Ces orientations rejoignent directement les ambitions scientifiques de la FASE-IUEC ainsi que le développement de la plateforme agropastorale AGRO-BANDJOUN actuellement en perspective par l’institution.

Le SEI a également encouragé un rapprochement opérationnel avec le bureau camerounais de l’ICRAF afin de favoriser des projets de recherche transfrontaliers Cameroun-Kenya et l’intégration de l’IUEC dans les grands réseaux scientifiques internationaux.

Une ouverture stratégique vers l’APHRC et la science des données en santé

La trajectoire s’est accélérée lors d’une session de travail avec le Dr André Pascal Kengne, Directeur des Programmes de Recherche à l’African Population and Health Research Center (APHRC). Au menu : épidémiologie, maladies chroniques, et surtout, l’intégration de la data science et de l’intelligence artificielle appliquées à la santé.

« Les universités africaines doivent impérativement produire des données probantes capables d’influencer les politiques publiques », a martelé le Dr Kengne devant la délégation, résumant le crédo du centre : Recherche → Preuve → Influence → Impact.

ILRI et CGIAR : l’IUEC entre dans les grands réseaux mondiaux de recherche agricole

Le second volet de cette mission ciblait l’agronomie du futur. L’IUEC a initié des discussions hautement stratégiques avec le Stockholm Environment Institute (SEI) et l’International Livestock Research Institute (ILRI), ce dernier étant membre du prestigieux réseau mondial CGIAR (doté d’un budget annuel de 90 millions de dollars).

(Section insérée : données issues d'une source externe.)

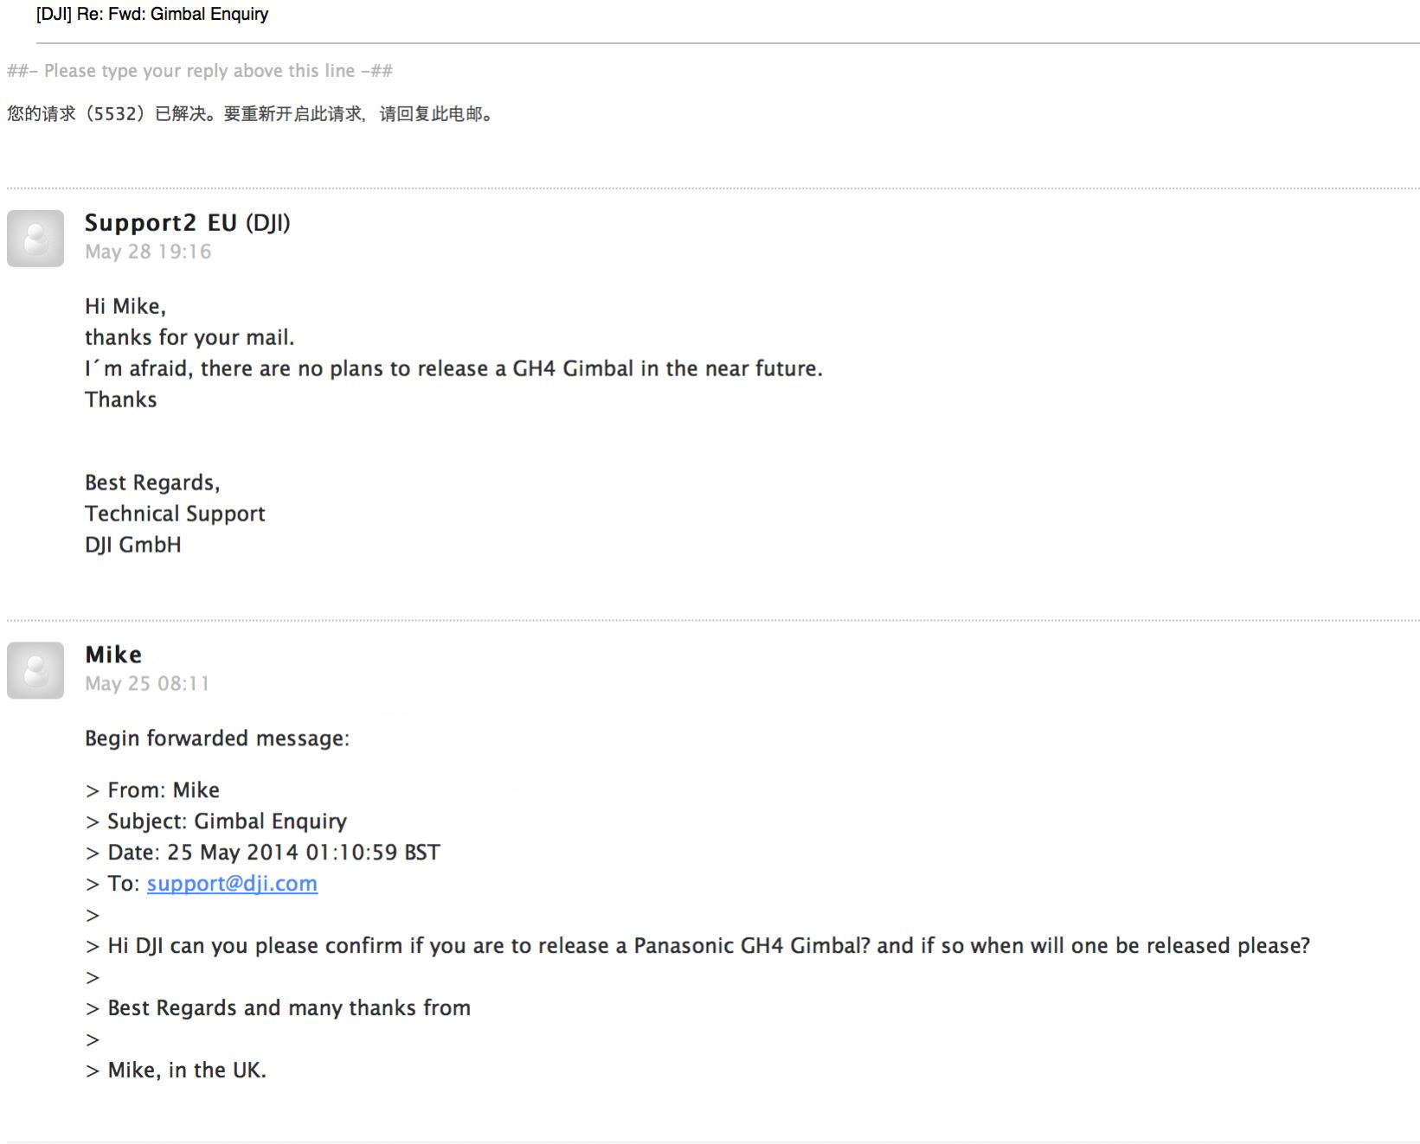Click the 'Support2 EU (DJI)' sender name
1420x1144 pixels.
click(x=187, y=223)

Les experts ont exploré des thématiques à la pointe de la recherche environnementale actuelle :

  • L’approche intégrée One Health (santé unique humaine, animale et environnementale).
  • L’élevage climatiquement intelligent et la digitalisation des données agricoles.
  • L’intelligence artificielle géospatiale appliquée aux systèmes d’information géographique (SIG).
  • L’optimisation des chaînes de valeur, notamment celle du caoutchouc.

Pour ancrer ces discussions dans le paysage d’Afrique centrale, le SEI a préconisé une alliance opérationnelle immédiate avec le bureau camerounais de l’ICRAF (World Agroforestry), favorisant ainsi des projets de recherche transfrontaliers.

AGRO-BANDJOUN : une vision qui prend forme

La visite du Campus Kabete de l’Université de Nairobi a particulièrement inspiré la délégation de l’IUEC. Les plateformes de formation pratique en nutrition, les laboratoires de transformation alimentaire et les espaces de démonstration observés constituent des modèles pertinents pour le développement de la plateforme AGRO-BANDJOUN.

L’expérience kenyane conforte la vision de l’IUEC : bâtir à Bandjoun un écosystème de formation pratique, de recherche appliquée et d’innovation agroalimentaire au service du développement local et régional.

Les défis de l’après-Nairobi

Au terme de cette mission, l’IUEC se positionne de plus en plus comme un acteur académique crédible dans les réseaux africains de recherche, de santé publique et d’innovation.

La prochaine étape n’est pas moins déterminante : transformer ces avancées diplomatiques et scientifiques en projets opérationnels, mobilités étudiantes, financements compétitifs et publications internationales.